# Ingestion Pipeline

Previously, we used a low level API to execute each step individually. However, we can simplify things by running it as a pipeline. Different frameworks may have different ways of doing this but the overall sequence should still be the same.

In [1]:
import tqdm
import numpy as np
import utils

# API Setup

In [2]:
from dotenv import load_dotenv
load_dotenv(dotenv_path="../.env")

True

# Dataset

We've abstracted away the code from the previous notebooks to focus on the concepts from this notebook.

In [3]:
data = utils.load_data(sample_size=100)

Repo card metadata block was not found. Setting CardData to empty.


# Preprocessing
We've abstracted away the code from the previous notebooks to focus on the concepts from this notebook.

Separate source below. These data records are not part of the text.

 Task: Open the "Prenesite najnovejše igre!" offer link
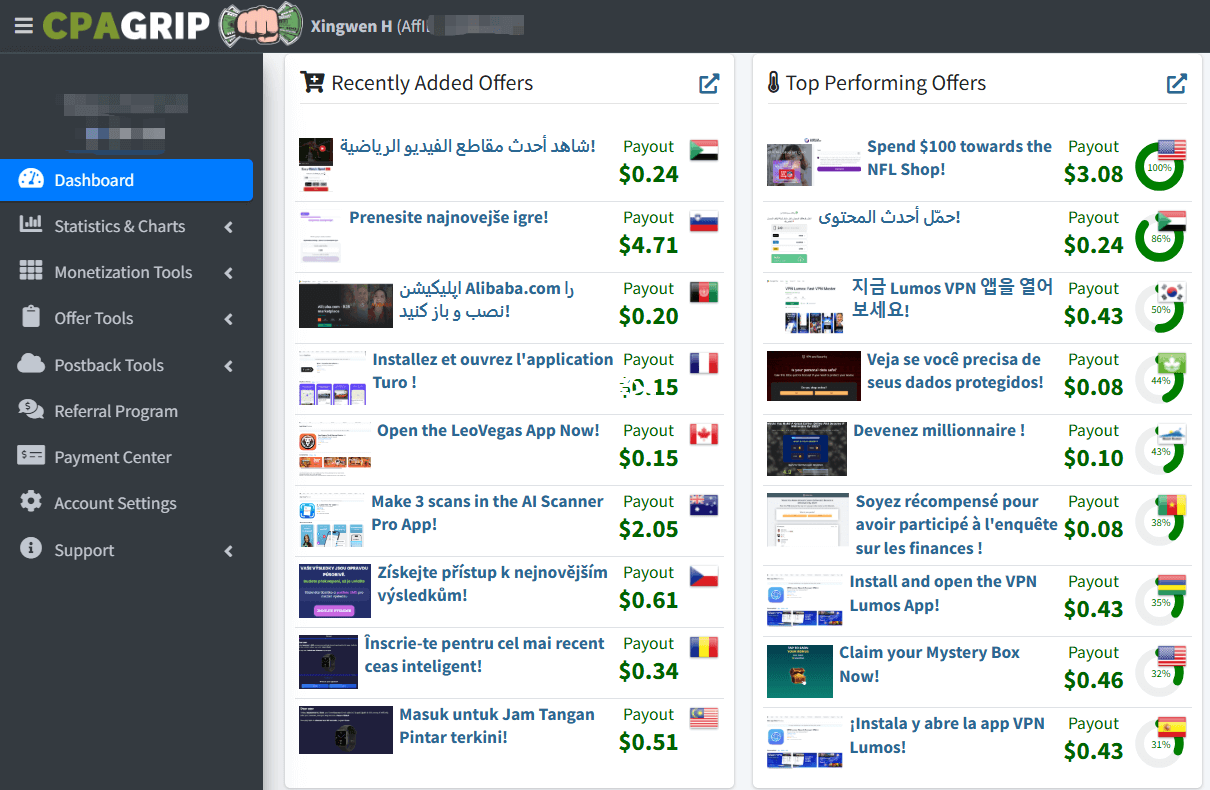448,217
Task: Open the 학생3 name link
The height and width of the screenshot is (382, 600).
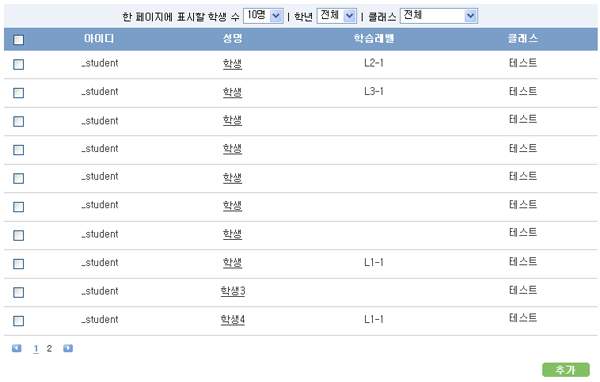Action: [x=233, y=291]
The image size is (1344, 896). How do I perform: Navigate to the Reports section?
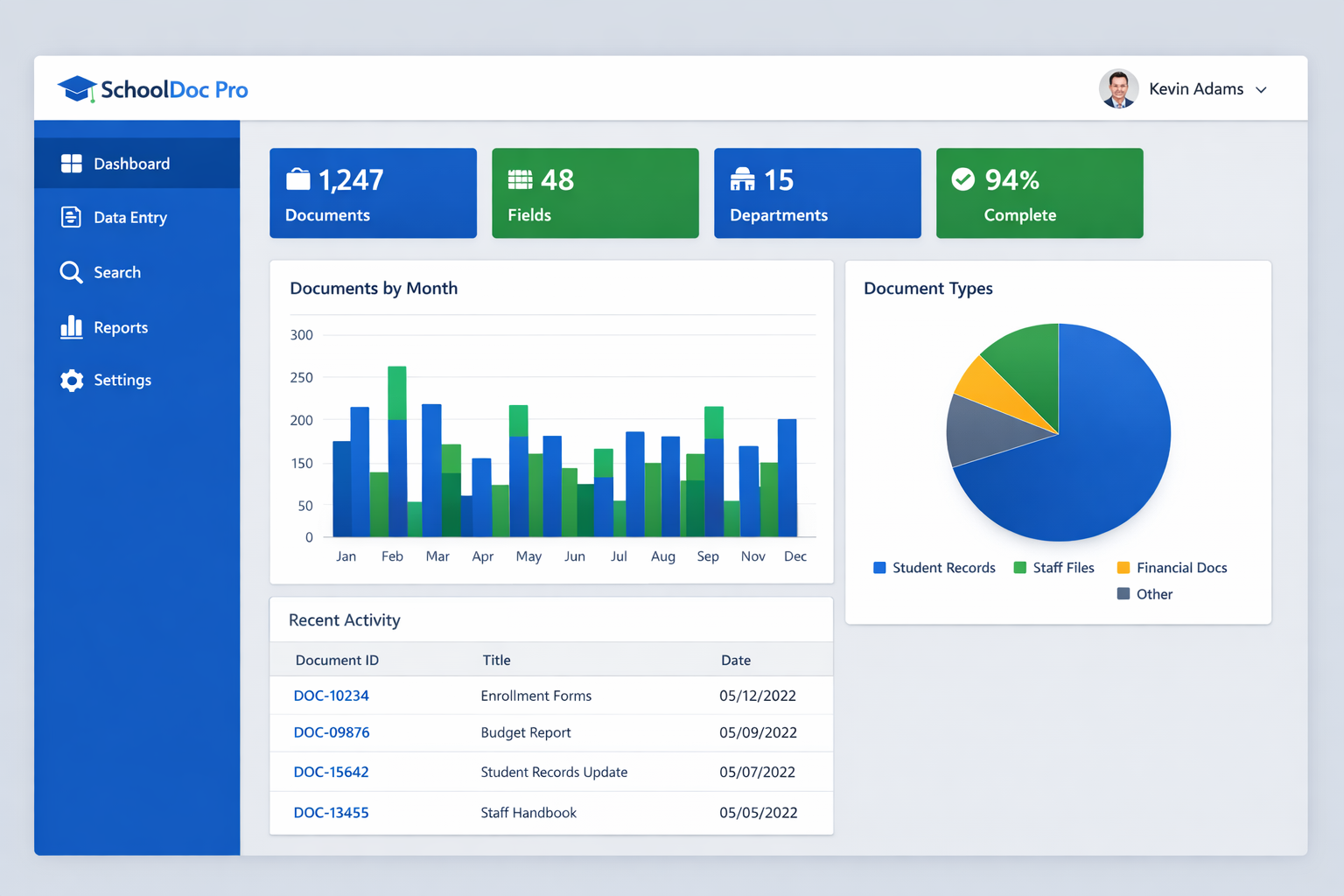120,326
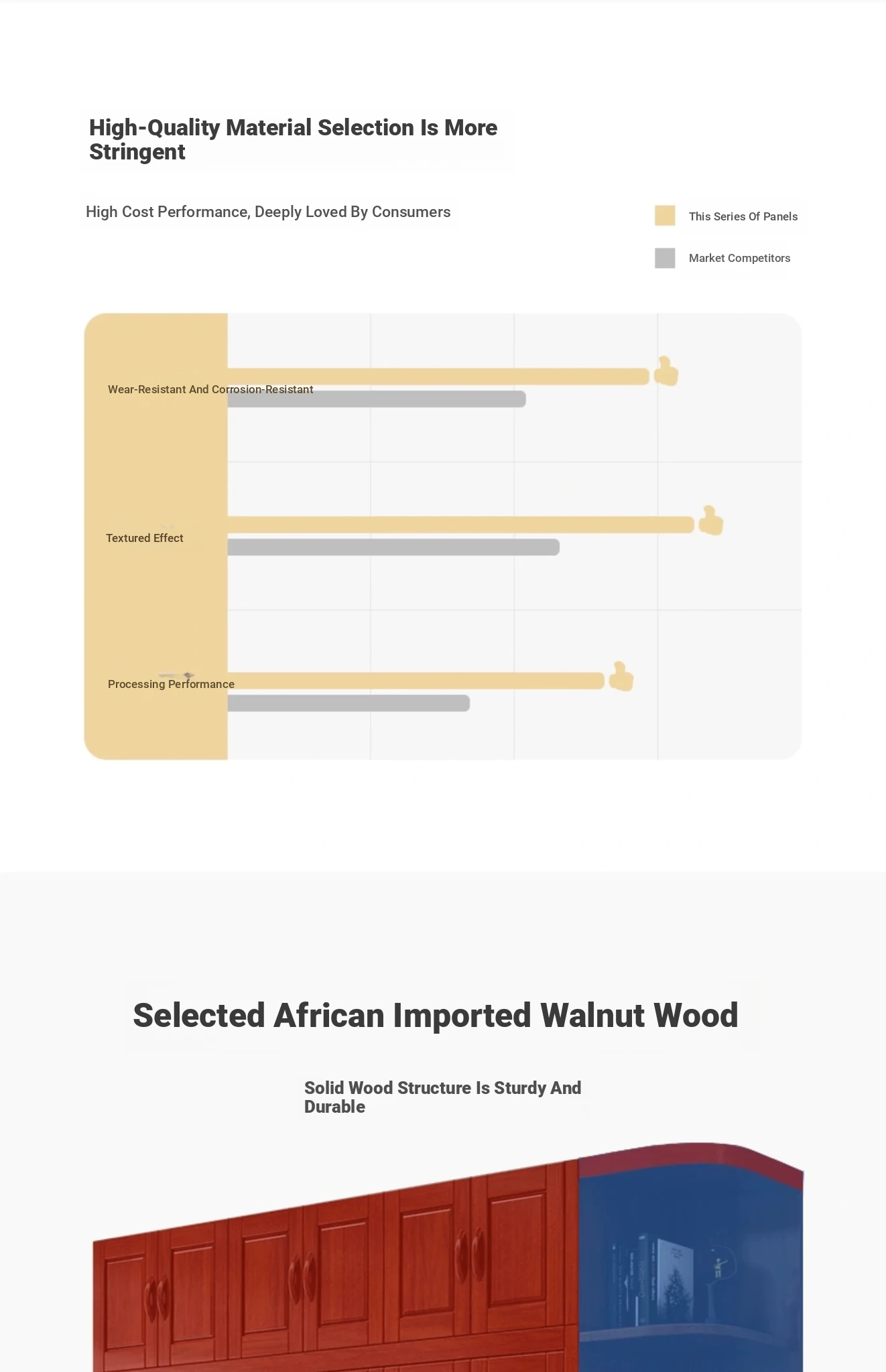Click thumbs-up icon on Wear-Resistant bar
886x1372 pixels.
click(666, 371)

Note: We can technically implement these as functions for our ingestion pipeline too. [[Reference](https://docs.llamaindex.ai/en/stable/examples/ingestion/advanced_ingestion_pipeline/#custom-transformation)]

In [4]:
documents = utils.preprocess_data(data)

100%|██████████| 100/100 [00:00<00:00, 3226.54it/s]


# Embedding Model

In [5]:
from llama_index.embeddings.huggingface import HuggingFaceEmbedding

# Create embedding model
embedding_model = HuggingFaceEmbedding(model_name="BAAI/bge-small-en-v1.5", embed_batch_size=32)



# Vector DB

In [6]:
# https://docs.llamaindex.ai/en/stable/examples/vector_stores/LanceDBIndexDemo/
from llama_index.vector_stores.lancedb import LanceDBVectorStore

# Create your DB locally
vector_store = LanceDBVectorStore(
    uri="./lancedb", table_name="pipeline_test"
)

# Ingestion Pipeline

We insert each transformation to the input into the pipeline. In this case, we're performing chunking via the SentenceSplitter and embedding via our embedding model. The final transformed data is then stored in the vector store we created above.

In [7]:
from llama_index.core.ingestion import IngestionPipeline
from llama_index.core.node_parser import SentenceSplitter

pipeline = IngestionPipeline(
    transformations=[
        SentenceSplitter(chunk_size=512, chunk_overlap=20),
        embedding_model,
    ],
    vector_store=vector_store
)

In [8]:
# Run the pipeline
nodes = pipeline.run(documents=documents, show_progress=True)

Parsing nodes:   0%|          | 0/100 [00:00<?, ?it/s]

Generating embeddings:   0%|          | 0/852 [00:00<?, ?it/s]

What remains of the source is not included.